▸ **EXCERPTED TEXT**:
________________________________________

FOREST OIL CORPORATION

CASH-BASED AWARD AGREEMENT
[_________________, 20__]
 
To: _______________

Forest Oil Corporation, a New York corporation (the “Company”), is pleased to grant you two separate awards (the “Awards”) with respect to cash-based incentive compensation. One of such Awards shall be referred to herein as the “Time-Based Award,” and the other of such Awards shall be referred to herein as the “Performance-Based Award.” The Performance-Based Award shall relate to the period beginning on ____________, 20__ and ending on ____________, 20__ (the “Performance Period”). The Performance-Based Award is granted under, and subject to the terms of, the Forest Oil Corporation 2007 Stock Incentive Plan (as it may be amended from time to time, the “Plan”), and shall constitute a “Performance Award” under the Plan that is subject to the payment limitations described in clause (ii) of the penultimate sentence of Paragraph V(a) of the Plan. A copy of the Plan is available upon request. The Time-Based Award is not granted under, and shall not be subject to the terms of, the Plan. The Awards are subject to your acceptance of and agreement to all the applicable terms, conditions and restrictions described in this Cash-Based Award Agreement (this “Agreement”). To the extent that any provision of this Agreement as it relates to the Performance-Based Award conflicts with the expressly applicable terms of the Plan, you acknowledge and agree that those terms of the Plan shall control and, if necessary, the applicable provisions of this Agreement shall be deemed amended so as to carry out the purpose and intent of the Plan. Terms that have their initial letters capitalized, but that are not otherwise defined in this Agreement or Appendix A attached hereto, shall have the meanings given to them in the Plan in effect as of the date of this Agreement.

This Agreement sets forth the terms of the agreement between you and the Company with respect to the Awards. By accepting this Agreement, you agree to be bound by all of the terms hereof.

________________________________________

▸ **SUPPLIED RECORDS**:
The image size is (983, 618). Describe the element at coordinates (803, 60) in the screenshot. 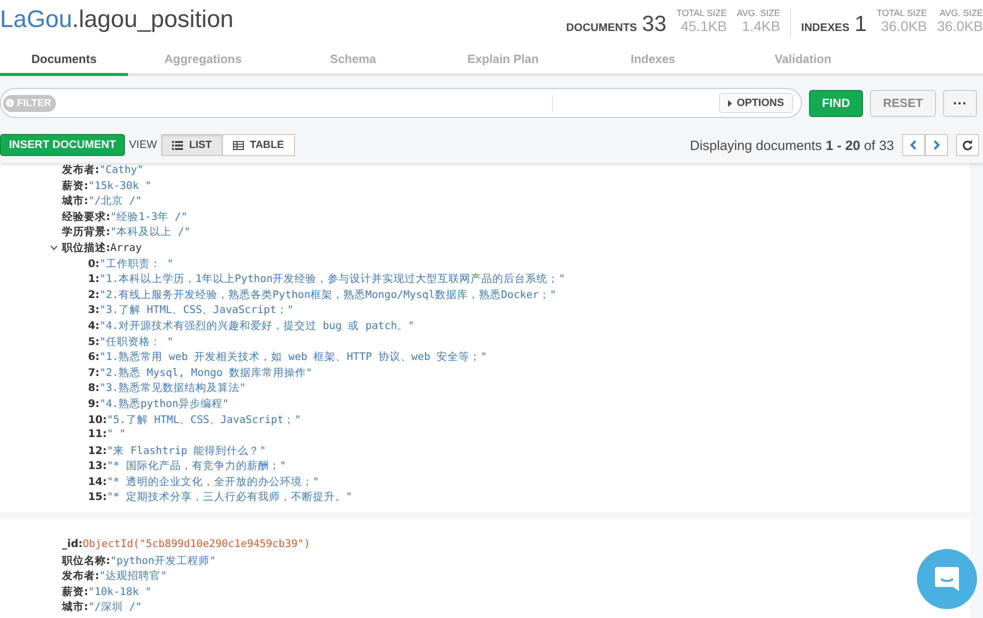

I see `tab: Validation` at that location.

________________________________________

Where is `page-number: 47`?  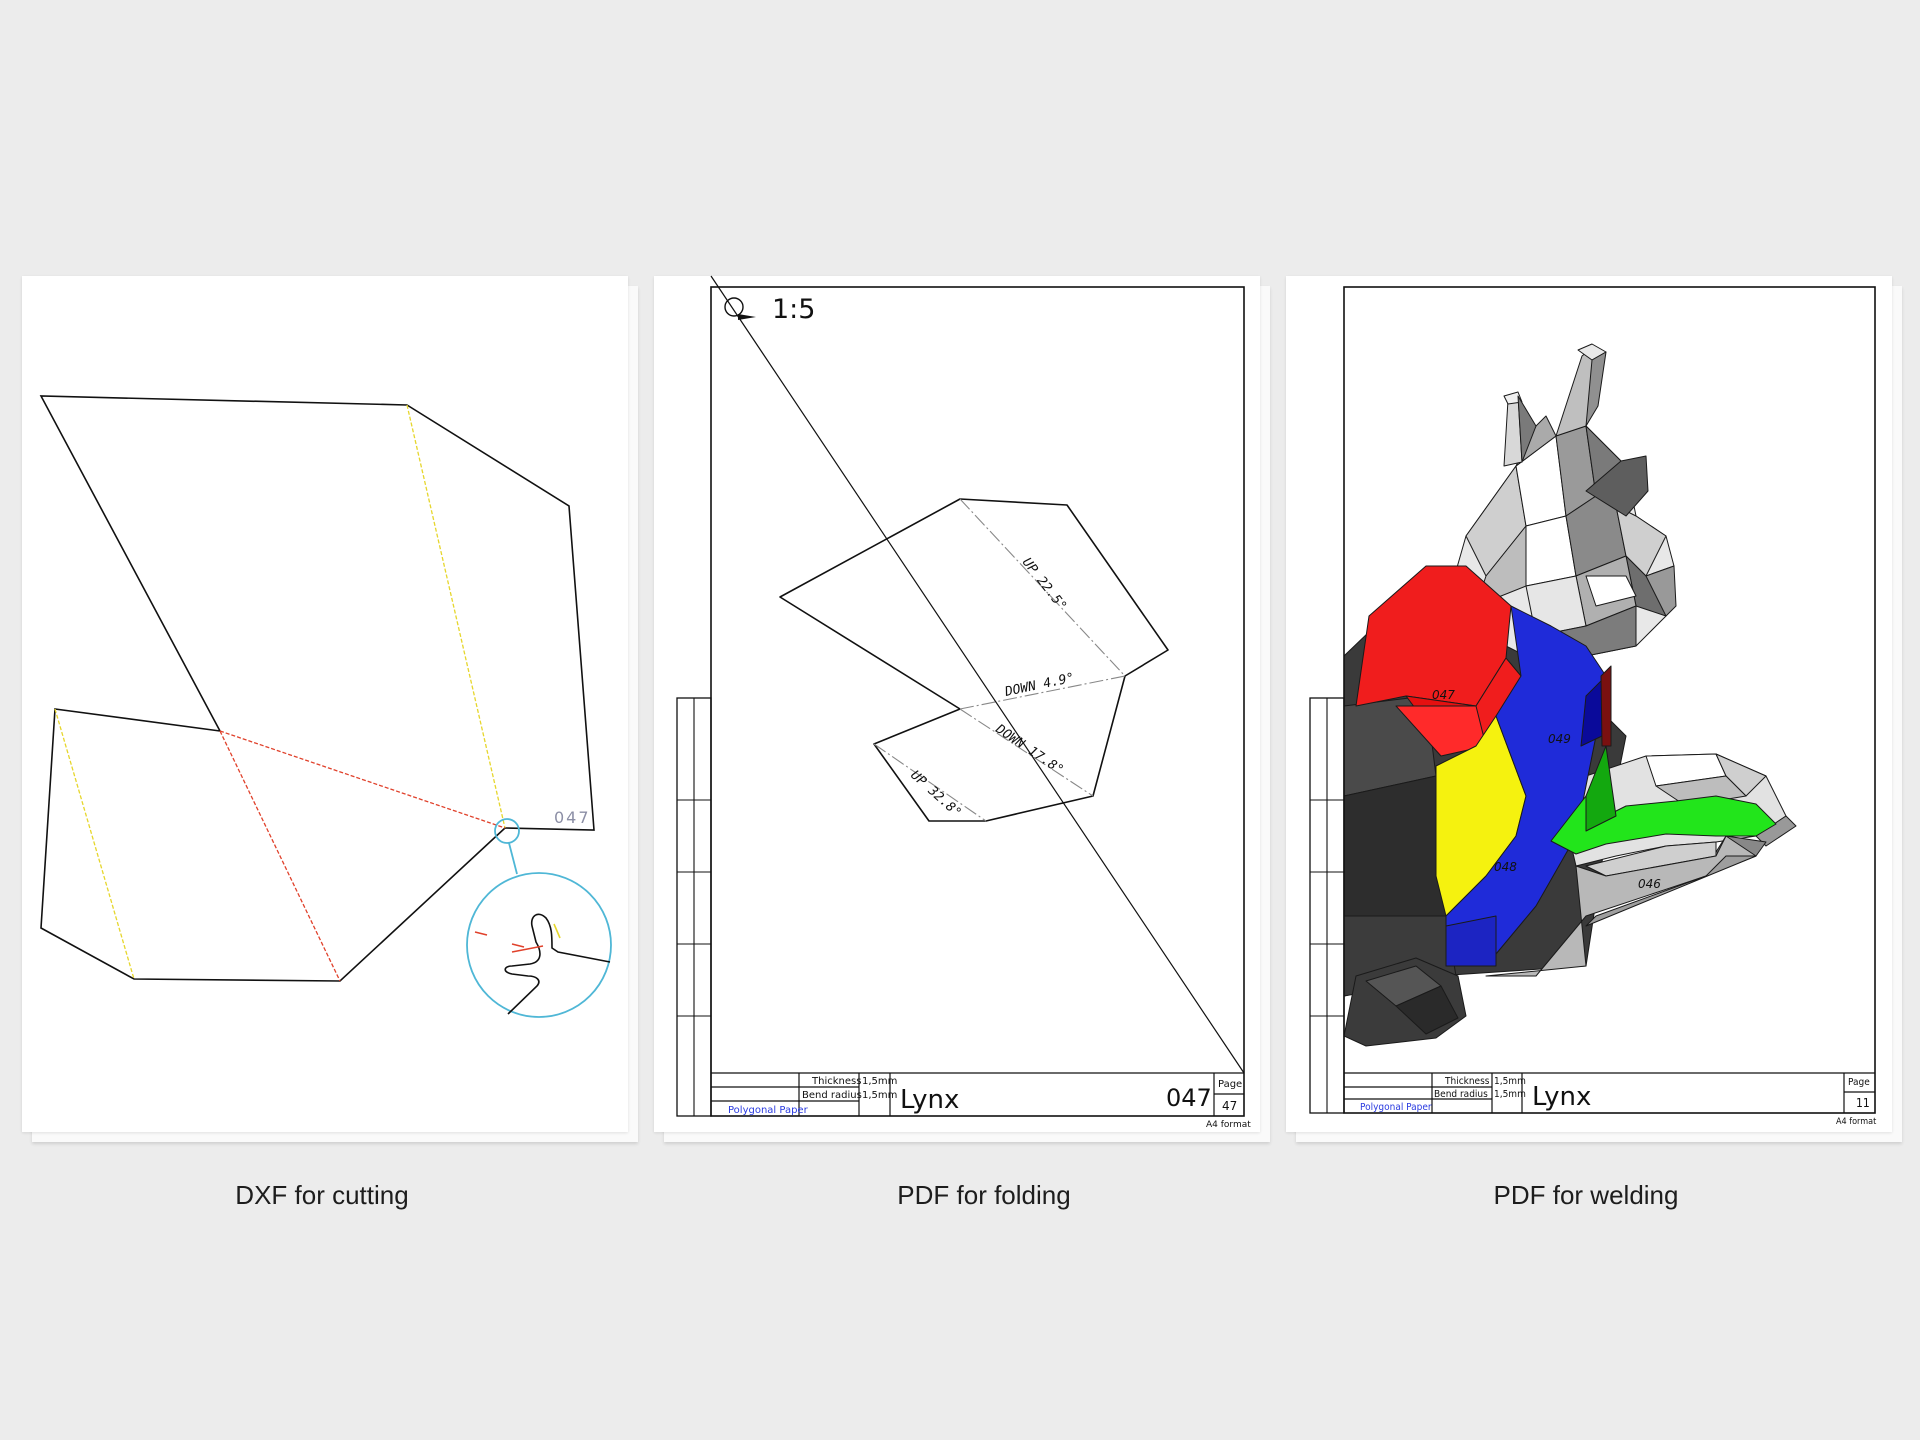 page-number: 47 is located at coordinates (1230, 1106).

________________________________________

▸ **EXERCISE DETAILS**: In the cash-based award agreement above, restate the paragraph beginning "Forest Oil Corporation, a New York corporation" as a concise bulleted list that keeps its main facts.

▸ **ANSWER SPACE**:
- Forest Oil Corporation, a New York corporation (the "Company"), grants the recipient two separate cash-based incentive awards (the "Awards"): a "Time-Based Award" and a "Performance-Based Award."
- The Performance-Based Award covers a defined Performance Period with blank start and end dates.
- The Performance-Based Award is granted under, and subject to, the Forest Oil Corporation 2007 Stock Incentive Plan (the "Plan"), as amended from time to time.
- It constitutes a "Performance Award" under the Plan and is subject to the payment limitations in clause (ii) of the penultimate sentence of Paragraph V(a) of the Plan.
- A copy of the Plan is available upon request.
- The Time-Based Award is not granted under, and is not subject to, the Plan.
- The Awards are conditioned on the recipient's acceptance of all applicable terms, conditions and restrictions in this Cash-Based Award Agreement (the "Agreement").
- For the Performance-Based Award, where the Agreement conflicts with the expressly applicable terms of the Plan, the Plan controls, and the Agreement is deemed amended as needed to carry out the Plan's purpose and intent.
- Capitalized terms not defined in the Agreement or in Appendix A have the meanings given in the Plan in effect as of the Agreement's date.